President Donald Trump has frequently suggested that Obamacare is “collapsing” and predicted that statewide marketplaces will soon cease to function. But if the health care law doesn’t fall off a cliff on its own, he appears more than willing to give it a push.
On Friday —amid a storm of Russia-related leaks and news of the president’s imminent departure for Saudi Arabia — Politico reported that Trump has quietly decided to end approximately $7 billion annually in cost-sharing subsidies for low-income people who purchase their health care on the Obamacare exchanges. Each year, these payments help reduce the co-payments and deductibles of approximately 7 million low-income people who get their insurance on the marketplaces.

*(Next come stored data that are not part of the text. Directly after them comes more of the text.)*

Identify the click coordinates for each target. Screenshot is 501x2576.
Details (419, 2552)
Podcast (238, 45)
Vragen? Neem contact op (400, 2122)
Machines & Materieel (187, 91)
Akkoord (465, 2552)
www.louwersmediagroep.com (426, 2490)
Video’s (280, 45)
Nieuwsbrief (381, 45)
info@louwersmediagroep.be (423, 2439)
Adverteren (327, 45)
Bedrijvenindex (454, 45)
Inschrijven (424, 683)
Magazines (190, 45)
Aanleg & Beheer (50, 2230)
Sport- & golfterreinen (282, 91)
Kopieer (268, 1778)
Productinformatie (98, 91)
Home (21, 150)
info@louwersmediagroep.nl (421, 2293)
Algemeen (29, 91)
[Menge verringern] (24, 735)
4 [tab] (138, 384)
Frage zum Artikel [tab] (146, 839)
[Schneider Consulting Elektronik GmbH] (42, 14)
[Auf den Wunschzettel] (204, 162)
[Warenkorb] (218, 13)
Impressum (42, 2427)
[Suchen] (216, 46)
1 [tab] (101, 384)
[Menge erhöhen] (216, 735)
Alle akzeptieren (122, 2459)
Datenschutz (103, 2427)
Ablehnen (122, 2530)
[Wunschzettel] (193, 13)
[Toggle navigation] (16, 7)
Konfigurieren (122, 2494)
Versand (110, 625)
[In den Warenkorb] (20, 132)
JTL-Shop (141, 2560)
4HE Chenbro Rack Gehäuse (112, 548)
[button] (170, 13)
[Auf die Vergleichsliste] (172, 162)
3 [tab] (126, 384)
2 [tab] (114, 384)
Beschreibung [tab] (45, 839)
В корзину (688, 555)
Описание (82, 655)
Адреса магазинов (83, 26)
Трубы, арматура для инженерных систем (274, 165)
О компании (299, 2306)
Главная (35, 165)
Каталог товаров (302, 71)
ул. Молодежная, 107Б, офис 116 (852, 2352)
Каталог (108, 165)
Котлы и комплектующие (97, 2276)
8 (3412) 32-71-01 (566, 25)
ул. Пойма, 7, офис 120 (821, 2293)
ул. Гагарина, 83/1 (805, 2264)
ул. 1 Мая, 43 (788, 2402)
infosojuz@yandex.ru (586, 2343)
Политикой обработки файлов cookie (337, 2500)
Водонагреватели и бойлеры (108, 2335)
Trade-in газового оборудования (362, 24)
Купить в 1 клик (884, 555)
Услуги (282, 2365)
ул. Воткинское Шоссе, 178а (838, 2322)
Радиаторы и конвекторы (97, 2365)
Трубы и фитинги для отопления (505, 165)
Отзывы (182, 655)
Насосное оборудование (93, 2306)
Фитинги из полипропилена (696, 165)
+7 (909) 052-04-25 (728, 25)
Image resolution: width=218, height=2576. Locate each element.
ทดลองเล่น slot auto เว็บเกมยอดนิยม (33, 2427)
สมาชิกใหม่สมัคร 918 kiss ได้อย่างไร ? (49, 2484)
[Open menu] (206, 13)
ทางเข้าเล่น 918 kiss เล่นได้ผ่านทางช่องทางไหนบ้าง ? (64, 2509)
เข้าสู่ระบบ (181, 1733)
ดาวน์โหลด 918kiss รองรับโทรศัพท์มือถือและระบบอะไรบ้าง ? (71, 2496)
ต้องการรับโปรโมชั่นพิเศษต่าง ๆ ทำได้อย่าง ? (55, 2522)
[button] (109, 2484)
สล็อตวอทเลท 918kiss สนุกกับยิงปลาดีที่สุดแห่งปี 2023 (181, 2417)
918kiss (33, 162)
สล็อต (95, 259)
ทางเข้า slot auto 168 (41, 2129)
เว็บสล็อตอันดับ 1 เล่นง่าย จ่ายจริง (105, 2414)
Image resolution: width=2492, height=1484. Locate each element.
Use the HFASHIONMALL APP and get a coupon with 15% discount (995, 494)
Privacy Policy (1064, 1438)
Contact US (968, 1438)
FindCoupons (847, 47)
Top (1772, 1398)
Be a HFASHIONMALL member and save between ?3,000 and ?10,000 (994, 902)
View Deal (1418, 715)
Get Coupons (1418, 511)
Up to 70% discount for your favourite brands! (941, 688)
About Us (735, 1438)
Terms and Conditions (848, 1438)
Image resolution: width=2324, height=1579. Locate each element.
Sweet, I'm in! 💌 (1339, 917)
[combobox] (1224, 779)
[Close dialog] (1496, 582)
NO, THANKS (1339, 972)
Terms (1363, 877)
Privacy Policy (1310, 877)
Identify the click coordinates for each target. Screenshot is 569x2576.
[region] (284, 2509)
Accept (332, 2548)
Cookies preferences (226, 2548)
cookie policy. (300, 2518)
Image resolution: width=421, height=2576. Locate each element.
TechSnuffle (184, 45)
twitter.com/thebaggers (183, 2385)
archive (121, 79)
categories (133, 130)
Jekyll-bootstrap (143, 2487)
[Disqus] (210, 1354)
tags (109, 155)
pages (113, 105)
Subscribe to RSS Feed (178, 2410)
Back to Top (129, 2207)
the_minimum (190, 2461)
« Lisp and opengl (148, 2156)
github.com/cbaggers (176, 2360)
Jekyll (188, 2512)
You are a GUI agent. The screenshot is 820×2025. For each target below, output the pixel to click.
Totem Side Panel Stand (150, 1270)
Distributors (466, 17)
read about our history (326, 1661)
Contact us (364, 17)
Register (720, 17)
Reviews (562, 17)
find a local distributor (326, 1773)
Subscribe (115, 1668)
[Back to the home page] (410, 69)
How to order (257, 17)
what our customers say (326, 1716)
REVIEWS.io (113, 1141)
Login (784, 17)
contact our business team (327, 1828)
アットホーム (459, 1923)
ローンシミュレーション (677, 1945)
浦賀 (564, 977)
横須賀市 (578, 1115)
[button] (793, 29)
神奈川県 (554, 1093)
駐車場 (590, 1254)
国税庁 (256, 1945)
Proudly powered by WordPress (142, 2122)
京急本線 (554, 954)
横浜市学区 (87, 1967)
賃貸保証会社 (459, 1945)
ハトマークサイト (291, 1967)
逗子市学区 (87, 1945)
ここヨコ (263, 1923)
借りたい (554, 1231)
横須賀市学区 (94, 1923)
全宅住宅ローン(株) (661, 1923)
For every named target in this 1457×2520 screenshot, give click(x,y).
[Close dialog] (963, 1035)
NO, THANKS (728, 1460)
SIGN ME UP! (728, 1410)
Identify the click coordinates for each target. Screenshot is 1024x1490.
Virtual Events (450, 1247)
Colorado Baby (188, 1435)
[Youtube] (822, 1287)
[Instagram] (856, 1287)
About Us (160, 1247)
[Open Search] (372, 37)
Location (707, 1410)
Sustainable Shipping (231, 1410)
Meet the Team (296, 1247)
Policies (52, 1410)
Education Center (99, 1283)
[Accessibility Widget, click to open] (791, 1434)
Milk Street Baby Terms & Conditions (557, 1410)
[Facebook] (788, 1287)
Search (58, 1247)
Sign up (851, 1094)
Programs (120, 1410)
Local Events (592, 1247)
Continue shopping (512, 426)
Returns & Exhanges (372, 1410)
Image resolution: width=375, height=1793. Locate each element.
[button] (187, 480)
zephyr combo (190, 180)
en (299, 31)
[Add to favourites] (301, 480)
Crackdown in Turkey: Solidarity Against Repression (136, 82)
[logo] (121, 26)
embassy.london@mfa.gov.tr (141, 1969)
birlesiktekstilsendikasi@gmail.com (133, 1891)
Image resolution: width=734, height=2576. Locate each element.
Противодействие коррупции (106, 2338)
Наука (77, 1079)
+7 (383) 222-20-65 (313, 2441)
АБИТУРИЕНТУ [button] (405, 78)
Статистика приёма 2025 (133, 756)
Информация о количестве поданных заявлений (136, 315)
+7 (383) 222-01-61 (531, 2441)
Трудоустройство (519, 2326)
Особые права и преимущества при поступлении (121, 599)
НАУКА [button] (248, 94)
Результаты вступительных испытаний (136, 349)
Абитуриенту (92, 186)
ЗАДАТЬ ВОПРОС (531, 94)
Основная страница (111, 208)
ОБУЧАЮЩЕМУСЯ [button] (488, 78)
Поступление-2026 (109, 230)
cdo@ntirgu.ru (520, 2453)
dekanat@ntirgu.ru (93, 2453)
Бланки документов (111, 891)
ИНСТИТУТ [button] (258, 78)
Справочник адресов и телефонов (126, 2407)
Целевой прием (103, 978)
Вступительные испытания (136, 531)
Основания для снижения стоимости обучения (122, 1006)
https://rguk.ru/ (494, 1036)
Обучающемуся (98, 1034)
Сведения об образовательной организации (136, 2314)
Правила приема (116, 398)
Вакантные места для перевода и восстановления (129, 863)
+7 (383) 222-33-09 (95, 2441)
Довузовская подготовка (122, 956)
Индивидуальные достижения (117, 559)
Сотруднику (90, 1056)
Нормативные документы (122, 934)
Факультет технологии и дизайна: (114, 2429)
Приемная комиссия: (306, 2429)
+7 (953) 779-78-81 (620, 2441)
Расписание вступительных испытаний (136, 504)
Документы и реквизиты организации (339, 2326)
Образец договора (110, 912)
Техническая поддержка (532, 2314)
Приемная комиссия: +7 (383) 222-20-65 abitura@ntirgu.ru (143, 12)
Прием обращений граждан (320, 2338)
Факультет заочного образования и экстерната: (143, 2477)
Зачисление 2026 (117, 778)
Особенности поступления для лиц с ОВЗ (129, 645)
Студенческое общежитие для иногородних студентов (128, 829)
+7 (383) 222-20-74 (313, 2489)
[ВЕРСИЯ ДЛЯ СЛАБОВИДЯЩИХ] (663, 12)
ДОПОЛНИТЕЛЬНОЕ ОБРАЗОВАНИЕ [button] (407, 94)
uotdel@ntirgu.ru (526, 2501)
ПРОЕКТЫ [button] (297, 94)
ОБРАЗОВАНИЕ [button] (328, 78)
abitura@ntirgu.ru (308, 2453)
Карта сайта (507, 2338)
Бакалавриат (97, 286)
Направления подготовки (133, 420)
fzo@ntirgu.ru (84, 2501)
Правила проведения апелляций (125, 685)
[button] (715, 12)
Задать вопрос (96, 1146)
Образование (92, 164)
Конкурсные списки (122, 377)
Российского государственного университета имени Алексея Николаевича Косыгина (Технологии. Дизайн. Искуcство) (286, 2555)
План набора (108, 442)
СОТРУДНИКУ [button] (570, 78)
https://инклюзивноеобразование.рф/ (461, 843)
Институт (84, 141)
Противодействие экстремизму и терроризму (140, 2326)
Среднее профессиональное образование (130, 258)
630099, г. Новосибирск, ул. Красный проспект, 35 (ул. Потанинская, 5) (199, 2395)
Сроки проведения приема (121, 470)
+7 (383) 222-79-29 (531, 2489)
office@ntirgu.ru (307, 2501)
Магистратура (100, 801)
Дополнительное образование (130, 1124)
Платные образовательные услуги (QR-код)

Ending these payments wouldn’t just hurt those 7 million people. Without those subsidies to keep their lower deductible plans afloat, some insurance companies would likely exit the Obamacare marketplaces — or hike their premiums to compensate for the shortfall. The result could be a devastating ripple effect through the entire private marketplace system.
Trump has threatened to kill off the cost-sharing subsidies before, but seemed to back down after House Minority Leader Nancy Pelosi (D-CA) said Democrats would be willing to shut down the government if continued payments weren’t guaranteed.
On Friday, eight concerned parties — including the American Medical Association, BlueCross BlueShield, the Federation of American Hospitals, and the U.S. Chamber of Commerce — sent a joint letter to the Senate leadership of both parties, urging them to pass legislation that would ensure the cost-sharing payments continue.
“The individual market is their only option for getting coverage. Unless CSRs [cost sharing reductions] are funded, a tremendous number of Americans will simply go without coverage and move to the ranks of the uninsured,” they wrote. “This threatens not just their own health and financial stability, but also the economic stability of their communities.”